Twitter bots may have helped Trump and Brexit, study says

Automated tweeting played a small but potentially decisive role in the US election and British EU referendum, according to the National Bureau of Economic Research

Researchers examining the role of bots in the US presidential election and the Brexit vote collected data using the Twitter streaming application programming interface, a tool that allows users to collect a random sample of real-time tweets with specified characteristics. Matt Rourke / AP Photo
Researchers examining the role of bots in the US presidential election and the Brexit vote collected data using the Twitter streaming application programming interface, a tool that allows users to collect a random sample of real-time tweets with specified characteristics. Matt Rourke / AP Photo

Twitter bots may have altered the outcome of two of the world’s most consequential elections in recent years, according to an economic study.

Automated tweeting played a small but potentially decisive role in the 2016 Brexit vote and Donald Trump’s presidential victory, a National Bureau of Economic Research working paper showed this month.

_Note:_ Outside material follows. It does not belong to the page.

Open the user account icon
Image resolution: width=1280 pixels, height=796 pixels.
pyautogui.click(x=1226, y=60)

Rough calculations suggest bots added a 1.76 percentage point to the pro-Leave vote share as Britain weighed whether to remain in the European Union, and may explain 3.23 percentage points of the actual vote for Mr Trump in the United States presidential race.

“Our results suggest that, given narrow margins of victories in each vote, [the] bots’ effect was likely marginal but possibly large enough to affect the outcomes,” according to authors Yuriy Gorodnichenko from the University of California at Berkeley, and Tho Pham and Oleksandr Talavera from Swansea University in the UK.

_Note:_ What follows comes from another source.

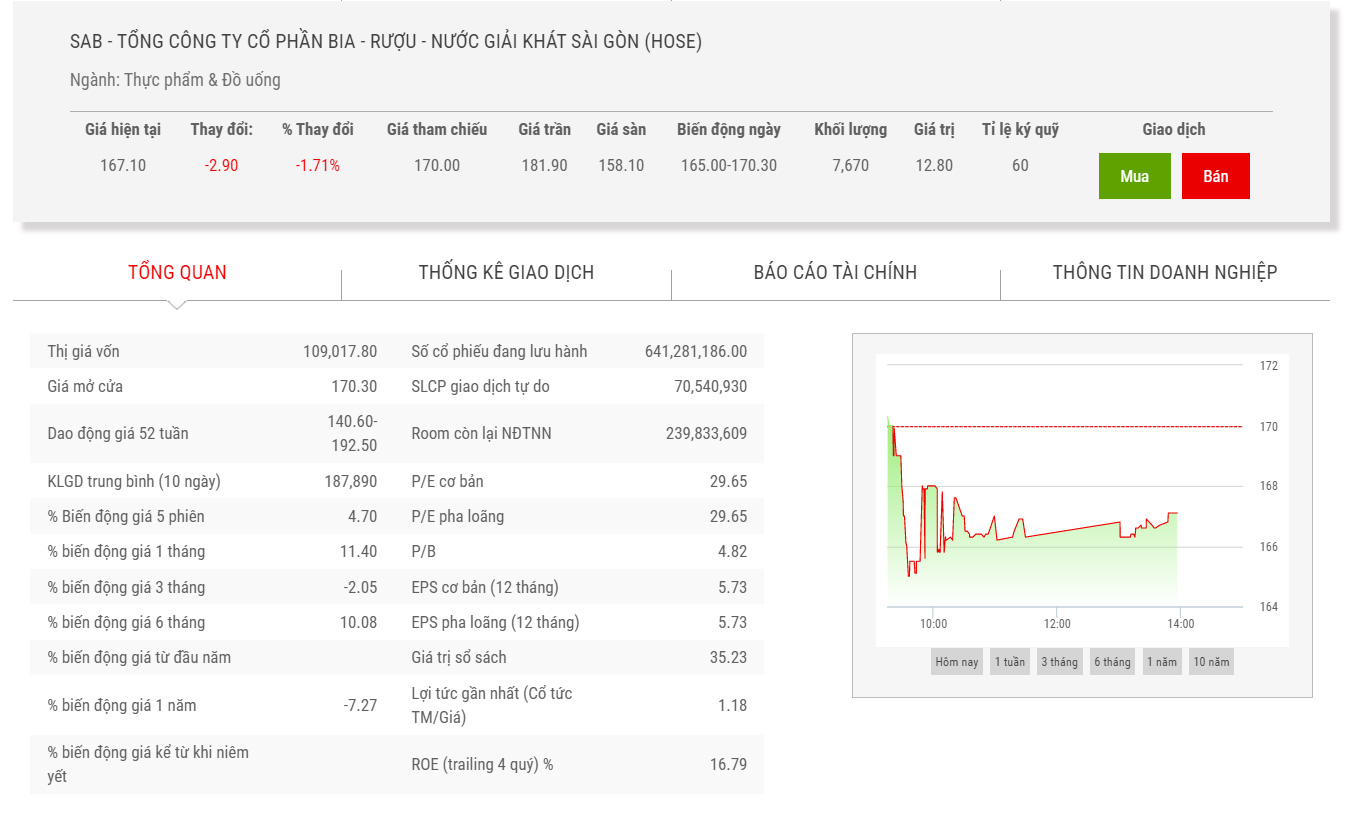Display the 10 năm price history
This screenshot has width=1354, height=818.
[1211, 662]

The research comes as members of the US intelligence community allege that Russian hackers tried to sway the 2016 presidential election in Mr Trump’s favour, in part by deploying Twitter bots, which are programmes that control a Twitter account. The president frequently denies that he or members of his team colluded with the hackers, and says he won because he ran a smarter campaign than his Democratic rival, Hillary Clinton.

According to the study, bots tended to influence people most when their message backed up their previous opinions. For example, Trump supporters tended to react to messages spread by pro-Trump bots. And information reverberated quickly: it was generally disseminated and absorbed among Twitter users in 50 to 70 minutes.

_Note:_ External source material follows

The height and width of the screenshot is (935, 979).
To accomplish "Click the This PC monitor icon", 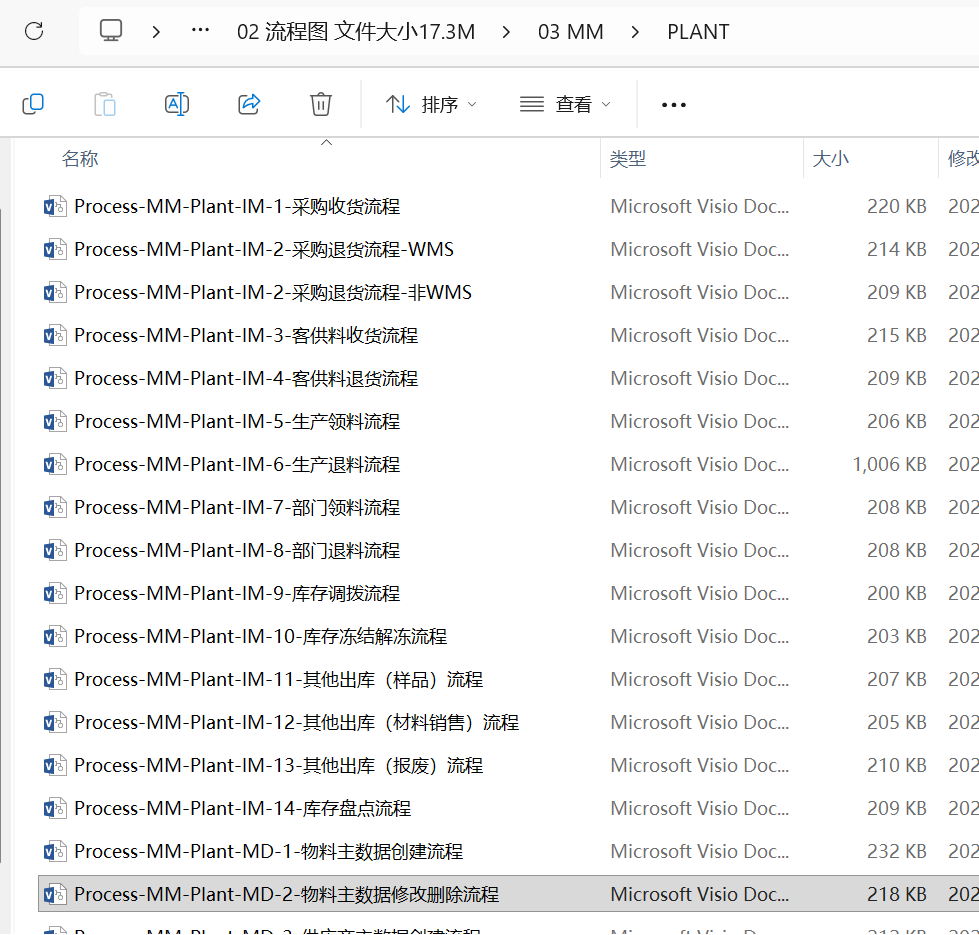I will (x=111, y=31).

The researchers collected data for the study using the Twitter streaming application programming interface, a tool that allows users to collect a random sample of real-time tweets with specified characteristics. The authors identified bots by their unusually large number of tweets, whether they tweeted the middle of the night, and whether they reposted identical messages, among other criteria.

To figure out how tweeting influenced votes, the study authors looked at the share of pro-Leave or pro-Trump tweets by geography to check how closely votes were correlated with Twitter activity. They then figured out how much the accounts they defined as bots added to the volume of tweets advocating Brexit or Mr Trump and extrapolated from there.

“These two campaigns and subsequent debates about the role of bots in shaping the campaigns raise a number of questions about whether policymakers should consider mechanisms to prevent abuse of bots in the future,” they wrote.